BS Reporter  |  Mumbai 

A sign of Larsen and Toubro (L&T) is placed on a road divider in Mumbai
For the quarter ended March 31, the overall Profit After Tax (PAT), including the PAT from discontinued operations at Rs 3,197 crore, dipped by six per cent over the figure for the similar period last year

Larsen & Toubro (L&T) today reported a 14 per cent drop in profit before tax at Rs 4,249.74 crore for quarter ending March 31, 2020 over the same period in FY19.

For the quarter ended March 31, the overall Profit After Tax (PAT), including the PAT from discontinued operations at Rs 3,197 crore, dipped by six per cent over the figure for the similar period last year. The consolidated PAT from continuing operations for FY20 was Rs 8,894 crore, up seven per cent over the previous year. The overall PAT at Rs 9,549 crore, including the PAT from discontinued operations of electrical and automation segment for the year ended March 31, 2020 also grew by 7 per cent.

Consolidated Gross Revenue of Rs 145,452 crore from continuing operations for the year ended March 31, 2020, achieving YoY growth of eight per cent. For the period January-March 2020, when the impact of Covid-19 on global economy started showing, the consolidated gross revenue at Rs 44,245 crore recorded a marginal YoY increase of two per cent. The company said this was despite challenges faced in a period characterised by economic volatility and a work-from-home/lockdown environment in the last fortnight of the financial year.

The company bagged orders worth Rs 1,86,356 crore at the group level during the year ended March 31, 2020, registering growth of nine per cent compared to the previous year even in the face of subdued business environment and economic challenges. For the quarter ended March 31, 2020, overall PAT including the PAT from discontinued operations at Rs 3,197 crore registered decrease of 6 per cent over the profits for similar period last year.


The company said it had taken various measures to deal with the current economic crisis, including building sufficient liquidity on the balance sheet, adapting business models to incorporate work-at-home practices wherever feasible, optimising digital initiatives to facilitate site execution, engaging with customers to refresh contractual rights and obligations, sharply focusing on all items of costs to maximise economic benefits, taking care of the large sub-contracted labour force at work sites, complying with all Governmental directives while working to remobilise the workforce to commence execution of projects and strengthening practices to ensure that staff are safe and well during this period. "While the initial quarters of 2020-21 are expected to be adversely affected by the current upheaval, we expect growth revival in the later part of the financial year assuming things get better from here."

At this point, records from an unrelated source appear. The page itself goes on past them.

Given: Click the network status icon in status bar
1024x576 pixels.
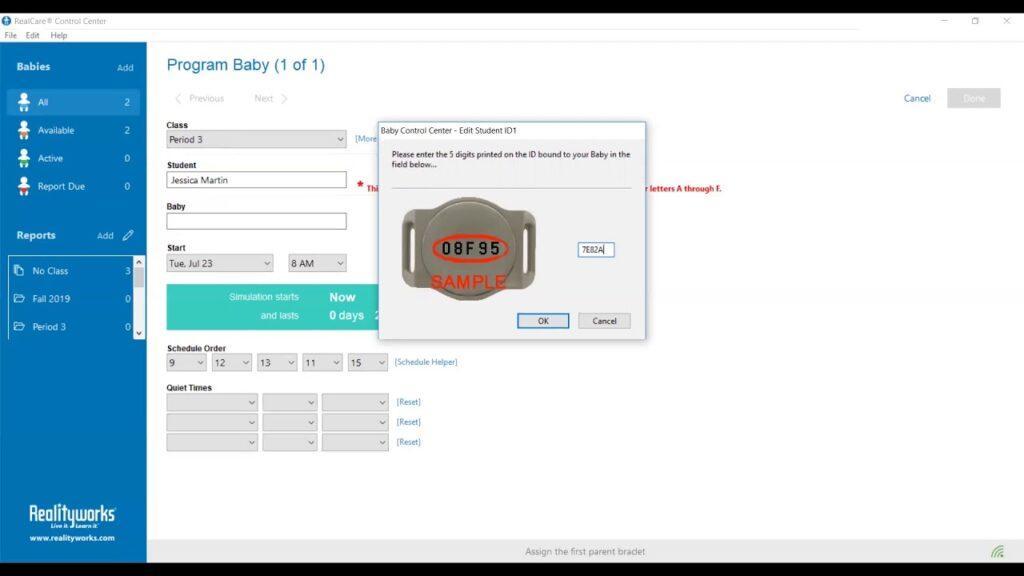Looking at the screenshot, I should (997, 550).
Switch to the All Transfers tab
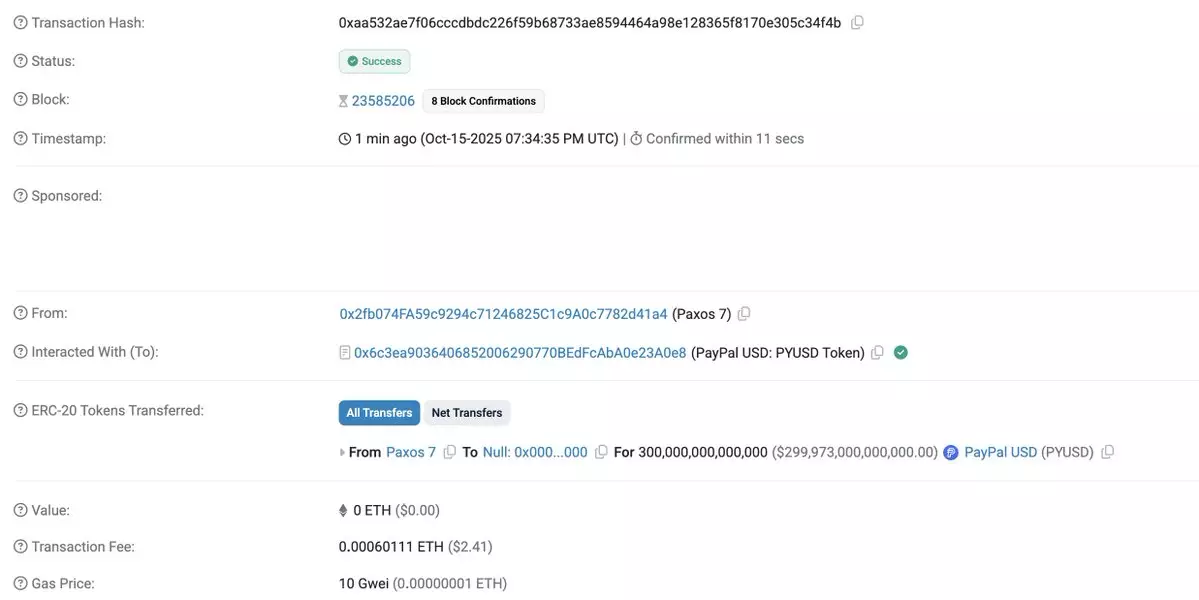Screen dimensions: 1199x600 (x=379, y=413)
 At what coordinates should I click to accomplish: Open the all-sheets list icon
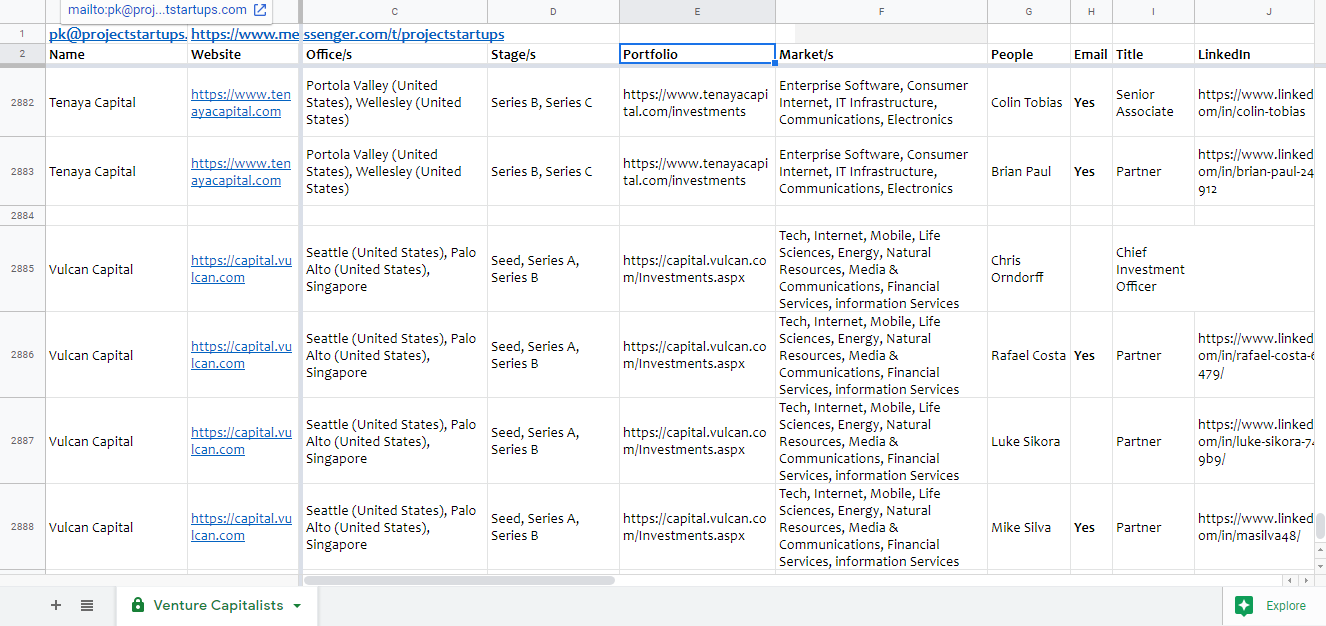point(86,605)
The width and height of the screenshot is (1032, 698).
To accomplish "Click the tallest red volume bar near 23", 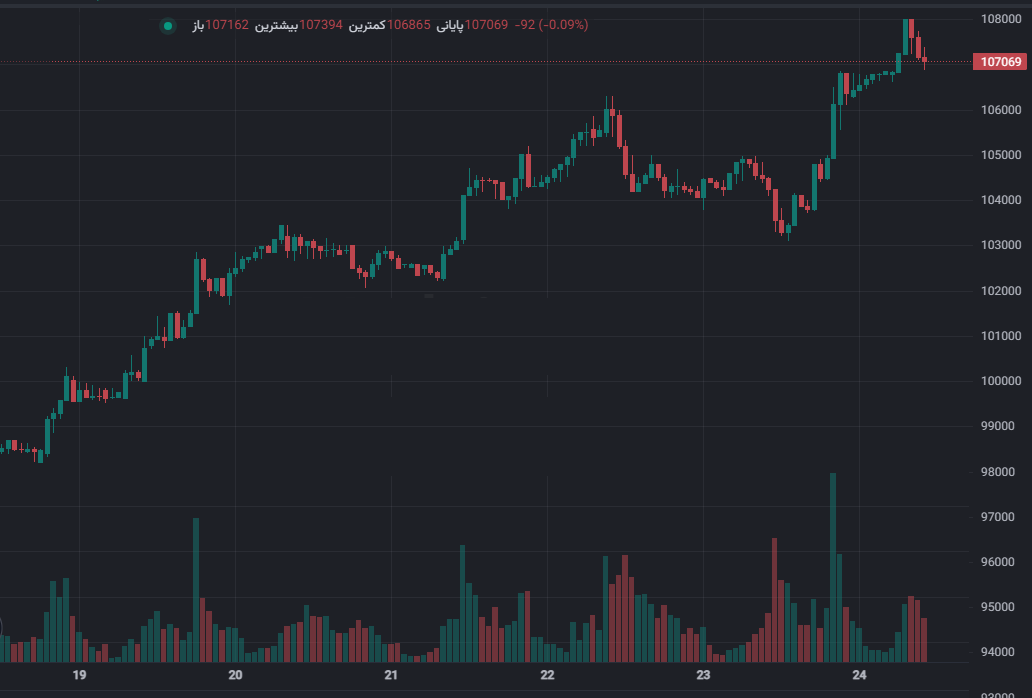I will 774,600.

In its outlook for the Indian economy, the company said even though the government has announced a wide ranging raft of stimulus measures designed "to alleviate stress in various sectors, it is likely that economic growth will still take a few quarters more to revive to healthy levels". The pandemic struck at a time when some green shoots of economic recovery were being forecast after a prolonged bout of growth slowdown, it added. "The lockdown imposed towards the end of 2019-20, in an attempt to prevent community transmission of the virus, has unfortunately led to both demand and supply shocks to the economy."